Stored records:
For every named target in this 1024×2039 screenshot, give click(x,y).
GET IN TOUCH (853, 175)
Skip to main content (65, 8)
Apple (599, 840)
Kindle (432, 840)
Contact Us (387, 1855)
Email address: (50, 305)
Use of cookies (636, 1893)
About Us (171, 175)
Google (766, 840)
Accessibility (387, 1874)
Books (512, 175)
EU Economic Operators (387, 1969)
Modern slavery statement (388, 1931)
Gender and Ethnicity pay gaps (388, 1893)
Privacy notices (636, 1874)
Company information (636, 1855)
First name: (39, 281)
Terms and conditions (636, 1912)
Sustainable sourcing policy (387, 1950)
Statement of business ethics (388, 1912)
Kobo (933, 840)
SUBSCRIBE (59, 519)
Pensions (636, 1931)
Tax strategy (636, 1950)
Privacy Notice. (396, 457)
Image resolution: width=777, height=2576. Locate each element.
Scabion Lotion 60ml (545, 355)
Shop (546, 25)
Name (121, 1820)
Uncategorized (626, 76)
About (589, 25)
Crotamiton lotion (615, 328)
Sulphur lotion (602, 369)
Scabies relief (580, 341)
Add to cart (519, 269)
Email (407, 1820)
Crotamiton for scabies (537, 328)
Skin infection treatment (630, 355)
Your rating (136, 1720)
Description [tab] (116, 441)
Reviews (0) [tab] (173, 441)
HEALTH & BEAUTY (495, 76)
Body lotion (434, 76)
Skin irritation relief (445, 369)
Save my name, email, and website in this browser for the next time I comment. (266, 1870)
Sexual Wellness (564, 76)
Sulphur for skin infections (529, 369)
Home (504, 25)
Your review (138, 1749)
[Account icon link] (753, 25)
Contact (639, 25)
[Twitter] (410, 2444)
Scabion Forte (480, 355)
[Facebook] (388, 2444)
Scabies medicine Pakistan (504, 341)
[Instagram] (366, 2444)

About this task
Repeat the lines above, from the one containing "Your rating (136, 1720)" to the final line, word for word and with nothing else.

Exercise output
Your rating (136, 1720)
Description [tab] (116, 441)
Reviews (0) [tab] (173, 441)
HEALTH & BEAUTY (495, 76)
Body lotion (434, 76)
Skin irritation relief (445, 369)
Save my name, email, and website in this browser for the next time I comment. (266, 1870)
Sexual Wellness (564, 76)
Sulphur for skin infections (529, 369)
Home (504, 25)
Your review (138, 1749)
[Account icon link] (753, 25)
Contact (639, 25)
[Twitter] (410, 2444)
Scabion Forte (480, 355)
[Facebook] (388, 2444)
Scabies medicine Pakistan (504, 341)
[Instagram] (366, 2444)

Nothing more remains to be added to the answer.